Chitooligosaccharide (CO) has been reported to have potential antiobestic effects in a few studies, but the antiobesity properties of CO and its related mechanisms in models of dietary obesity remain unclear. We investigated the effect of CO on body weight gain, size of adipocytes, adipokines, and lipid profiles in high-fat (HF) diet-induced obese mice and on the gene expression in adipose tissue using a complementary DNA microarray approach to test the hypothesis that CO supplementation would alleviate HF diet-induced obesity by the alteration of adipose tissue-specific gene expression. Male C57BL/6N mice were fed a normal diet (control), HF diet, or CO-supplemented HF diet (1% or 3%) for 5 months. Compared with the HF diet mice, mice fed the 3% CO-supplemented diet gained 15% less weight but did not display any change in food and energy intake. Chitooligosaccharide supplementation markedly improved serum and hepatic lipid profiles. Histologic examination showed that epididymal adipocyte size was smaller in mice fed the HF + 3% CO. Microarray analysis showed that dietary CO supplementation modulated adipogenesis-related genes such as matrix metallopeptidases 3, 12, 13, and 14; tissue inhibitor of metalloproteinase 1; and cathepsin k in the adipose tissues. Twenty-five percent of the CO-responsive genes identified are involved in immune responses including the inflammatory response and cytokine production. These results suggest that CO supplementation may help ameliorate HF diet-induced weight gain and improve serum and liver lipid profile abnormalities, which are associated, at least in part, with altered adipose tissue gene expression involved in adipogenesis and inflammation.
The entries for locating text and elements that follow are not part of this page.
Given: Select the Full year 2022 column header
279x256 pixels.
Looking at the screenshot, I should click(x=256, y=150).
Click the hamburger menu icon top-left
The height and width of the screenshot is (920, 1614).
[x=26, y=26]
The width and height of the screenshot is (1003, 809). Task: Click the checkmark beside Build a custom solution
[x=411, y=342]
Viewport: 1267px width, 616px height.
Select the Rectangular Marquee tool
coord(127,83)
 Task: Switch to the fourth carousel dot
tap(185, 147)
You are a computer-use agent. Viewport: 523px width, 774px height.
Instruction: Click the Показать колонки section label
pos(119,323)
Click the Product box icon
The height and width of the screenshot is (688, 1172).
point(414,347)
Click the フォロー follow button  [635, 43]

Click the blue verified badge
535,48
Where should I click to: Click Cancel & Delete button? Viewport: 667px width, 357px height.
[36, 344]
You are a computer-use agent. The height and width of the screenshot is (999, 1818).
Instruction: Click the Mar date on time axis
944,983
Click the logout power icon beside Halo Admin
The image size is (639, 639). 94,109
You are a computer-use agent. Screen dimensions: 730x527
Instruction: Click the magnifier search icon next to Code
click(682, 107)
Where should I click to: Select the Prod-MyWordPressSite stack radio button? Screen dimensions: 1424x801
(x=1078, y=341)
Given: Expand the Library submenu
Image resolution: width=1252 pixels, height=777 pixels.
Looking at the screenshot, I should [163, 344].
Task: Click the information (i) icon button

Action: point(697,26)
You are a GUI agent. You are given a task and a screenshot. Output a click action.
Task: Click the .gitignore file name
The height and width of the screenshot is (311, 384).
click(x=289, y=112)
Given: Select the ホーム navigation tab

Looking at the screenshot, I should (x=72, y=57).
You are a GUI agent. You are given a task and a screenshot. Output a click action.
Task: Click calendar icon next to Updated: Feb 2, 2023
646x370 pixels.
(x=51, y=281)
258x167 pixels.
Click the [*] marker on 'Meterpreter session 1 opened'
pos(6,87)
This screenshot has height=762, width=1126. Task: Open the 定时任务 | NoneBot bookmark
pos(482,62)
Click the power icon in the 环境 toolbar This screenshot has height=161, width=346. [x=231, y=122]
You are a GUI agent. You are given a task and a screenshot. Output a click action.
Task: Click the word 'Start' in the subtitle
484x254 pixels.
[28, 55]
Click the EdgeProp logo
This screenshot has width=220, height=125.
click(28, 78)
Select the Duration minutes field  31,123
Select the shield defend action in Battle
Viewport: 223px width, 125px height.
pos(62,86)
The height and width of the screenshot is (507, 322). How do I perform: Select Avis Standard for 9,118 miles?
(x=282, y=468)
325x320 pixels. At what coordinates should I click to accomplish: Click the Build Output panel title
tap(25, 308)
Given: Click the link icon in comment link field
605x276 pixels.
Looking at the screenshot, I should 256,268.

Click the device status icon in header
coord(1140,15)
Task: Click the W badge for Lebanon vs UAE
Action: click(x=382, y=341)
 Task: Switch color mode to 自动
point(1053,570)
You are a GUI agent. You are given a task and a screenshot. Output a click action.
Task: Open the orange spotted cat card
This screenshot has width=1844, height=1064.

A potential role of IL-6 in the chito-oligosaccharide-mediated inhibition of adipogenesis

Recent studies have suggested that chito-oligosaccharides can have anti-adipogenic properties. The objectives of the present study were to evaluate the anti-adipogenic potential of four different chito-oligosaccharides (molecular weight (MW) < 1000, 1000-3000, 3000-5000 and 5000-10,000 Da) and to identify molecular mechanisms underlying the chito-oligosaccharide-mediated inhibition of adipogenesis. Mouse 3T3-L1 cells were allowed to differentiate in the presence of chito-oligosaccharide. At day 8 post-induction of differentiation, lipid accumulation, free glycerol release and the quantitative expression of adipogenic marker genes were evaluated. Chito-oligosaccharides had concentration- and MW-dependent inhibitory effects on lipid accumulation (P < 0·001 and < 0·05, respectively), as well as a concentration-dependent effect (P < 0·001) on free glycerol release and the expression of adipogenic marker genes. The 5000-10,000 Da chito-oligosaccharide was selected for subsequent molecular studies. A panel of forty-four lipid metabolic pathway-specific genes was analysed by quantitative real-time PCR. Chito-oligosaccharide-mediated inhibition of adipogenesis was associated with the up-regulation of the IL-6 gene at all concentrations of chito-oligosaccharide examined and the PG-endoperoxide synthase 2 (PTGS2) gene at higher concentrations of chito-oligosaccharide. The effect of chito-oligosaccharide on gene expression was validated by measuring IL-6 protein concentrations in the media. Finally, an IL-6 promoter assay was developed to characterise the effect of chito-oligosaccharide on the transcriptional activity of the IL-6 promoter, which was increased in a concentration-dependent manner (P < 0·001). We conclude that IL-6 is a candidate signalling molecule in the chito-oligosaccharide-mediated inhibition of adipogenesis in 3T3-L1 cells.